Six librarians, but also “knowledge managers” and “information managers” elsewhere and a large I.T. dept. that builds things in-house.

Does reference and publication tracking.

Shifting focus to internal information management.

Teresa Powell, Raytheon (previously Boeing and Rochester Electronics)

At Boeing, had to integrate collections and databases from companies that they acquired.  Eventually closed satellite libraries, centralized and digitized collections.

At Raytheon, again there are satellite libraries, which report to different manufacturing groups.  Have to justify space.  Wants to do something other than the traditional library.

Rebecca Jones:

Any organization has research and development.  Librarians could be part of that.

Librarians need to think more about ongoing operations and maintenance of service.

Librarians need to use our metadata skills to curate local data/documents.  What is happening with local newspaper, university publications, etc.?

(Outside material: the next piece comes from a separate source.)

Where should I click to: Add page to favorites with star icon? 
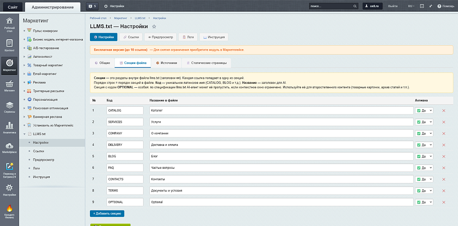pos(154,27)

Asking people, “What can we do for you?”

Or, “We can do X.”

Rebecca Jones:

Don’t do the first one.  Know what people’s needs and info seeking behaviors are and tell them how you can help.  Don’t ever ask people what they want.  They don’t have a clue.  Watch what people are doing, listen to what they say, do interviews, what are your biggest barriers, how can you expedite that?  Then figure out how you can help.